We did not keep all the Pouting, and you can see the result of the trip in the photo above.
Today’s hunting adventure
Back to more local, shore fishing. Scouring Ordinance Survey maps and Google satellite images, I have spotted some remote but promising locations for Bass. So near low water, we will head out with fishing kit and supplies to see what we can discover.
The main challenge is not the fishing itself, but gaining access to promising locations. Google satellite images, as they are taken from directly above, offer few visual clues as to whether a particular path actually reaches sea level or whether it terminates in a vertical cliff. We must also consider whether – and when – the access point becomes cut off as the tide moves in. Heading out about an hour and a half before low water should give us ample time to fuly explore two nearby locations.
At the very least, we have another opportunity to enjoy this spectacular coastal landscape. And that, for me, is what it is all about. Sure, eating fish you have caught is very satisfying, but being out there, in the windswept, salty, desolate landscape is what it is all about.
The BBC recently ran a series of programmes under the title “Sea Fever”, which, as you can guess, were all focused on the sea and the British relationship with it.
One gem in this great series was “Wrecking Season“, programme about Cornwall-based playwright and beachcomber Nick Darke (now deceased – and sadly, the programme is not available on the BBC iPlayer).
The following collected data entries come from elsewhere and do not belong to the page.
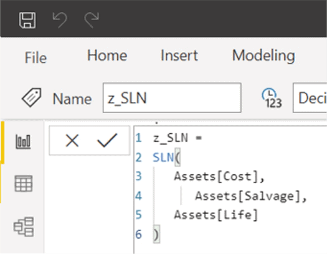This screenshot has height=254, width=327.
Task: Click the Name tag icon
Action: 32,98
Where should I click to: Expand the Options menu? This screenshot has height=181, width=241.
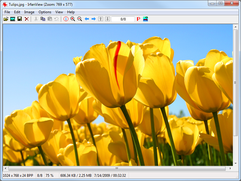coord(45,12)
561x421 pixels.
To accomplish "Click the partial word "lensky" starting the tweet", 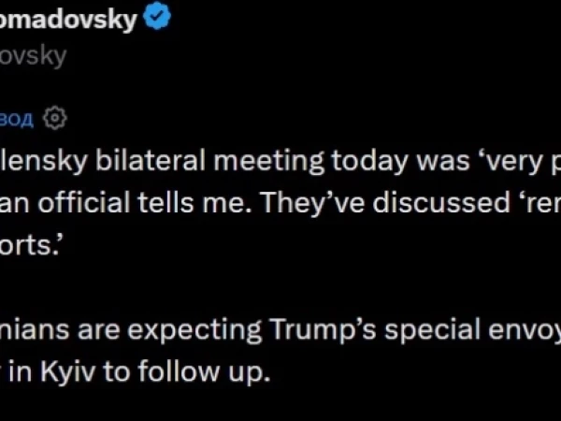I will point(44,162).
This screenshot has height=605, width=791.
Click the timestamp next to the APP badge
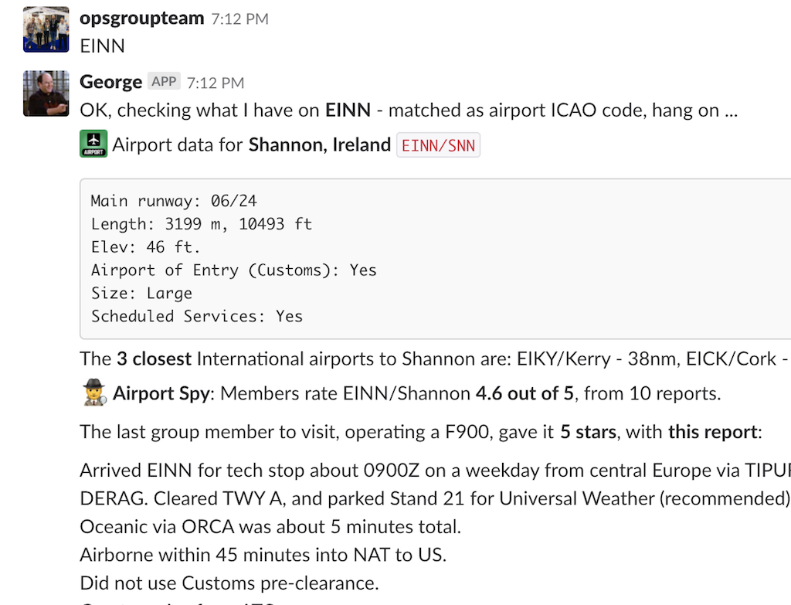216,83
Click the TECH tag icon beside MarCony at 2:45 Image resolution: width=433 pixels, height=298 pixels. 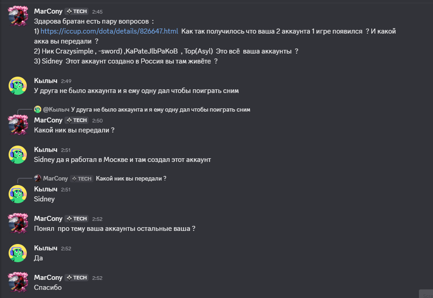point(69,11)
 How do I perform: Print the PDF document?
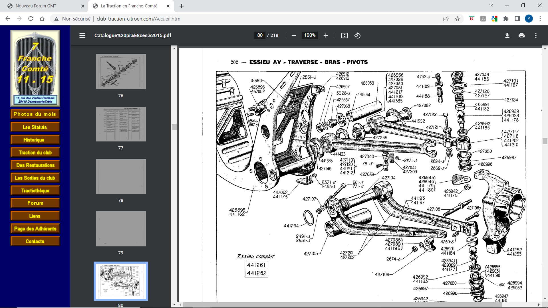pyautogui.click(x=521, y=35)
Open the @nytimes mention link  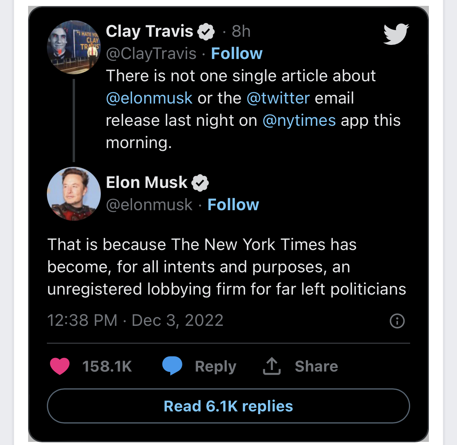pos(299,120)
[it followed Nick] as he combed the wild seashore for the wonderful hardwoods, exotic sea beans, fishing paraphernalia and fascinating artefacts deposited on Cornwall’s beaches by the ocean’s long haul drift
So with a visit to The Strangles in yesterday’s glorious weather, and a little time to kill until the tide allowed us to access Little Strangles beach, Jen was inspired to do a little wrecking herself.
It took no more than a handful of minutes for her to discover what you see in the photo. These are floats probably used by lobster fishermen to mark the locations of their cages. Though it was a tough climb back from that beach even without the burden of wrecking spoils, this find now sits on our doorstep.
I shudder to think what might be added to this pile when the stormy weather returns late in the year.